Leitch said this project is particularly fun for him given the chance to work with Granderson and bounce ideas off him.
“For me, I make a lot of stuff, I’ve always made a lot of stuff, my modus operandi in the world is to make a lot of stuff. Roger Ebert was my hero, and he said his three favorite words in the English language were ‘By Roger Ebert.’ What he’s really saying is you’ve got to be making stuff, the muse strikes during the act of creation, not before. But it’s rare that I find a project where it’s as fun to work with someone else as it is to work by myself. And I realize, saying that, that that sounds gross. But what I’m saying is that getting to work with LZ is deeply, deeply exciting for me, and it gives me that satisfaction, and I hope he lets me do it forever.”
And Granderson said the chemistry they’ve discovered is remarkable, and it has him excited to do this for a long time.
“There are a billion sports podcasts out there. And anyone can pull up a computer and argue very passionately over game performances or statistics.
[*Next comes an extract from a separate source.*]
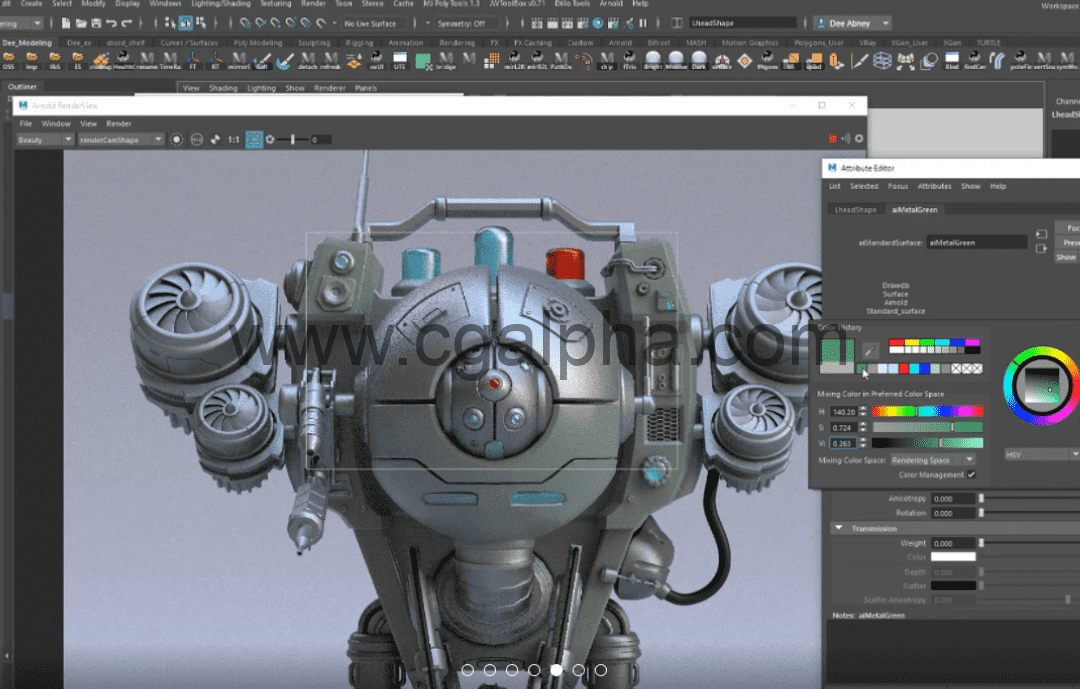
Task: Click the H hue value input field
Action: (x=845, y=411)
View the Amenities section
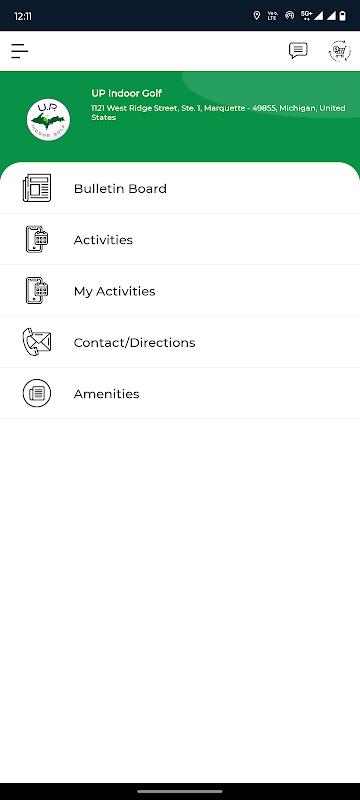 point(180,393)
You can do that anywhere else. The thing that excites me to do this podcast with Will, and the reason I have such belief in this podcast, is having these conversations, in the manner that he and I are having them.”
“That is the byproduct of not just sports fandom and interest in things outside of traditional sports subject matter, it’s pure fucking luck. Chemistry isn’t something that you can predict. Just like PTI and their 20-year-run with Wilbon and Kornheiser and the respect and the friendship there, that’s the reason it works, that chemistry. Will and I are just lucky that it clicked right away.”
“You can’t project it, all you can do is take a look and throw it out there and see what happens. I’m fortunate to have had chemistry with people over the years, and to know what it’s like to deal with bad chemistry. This is good shit. This is good chemistry. I have no intentions of going anywhere. And as long as Will is alive, I’m going to keep doing this.”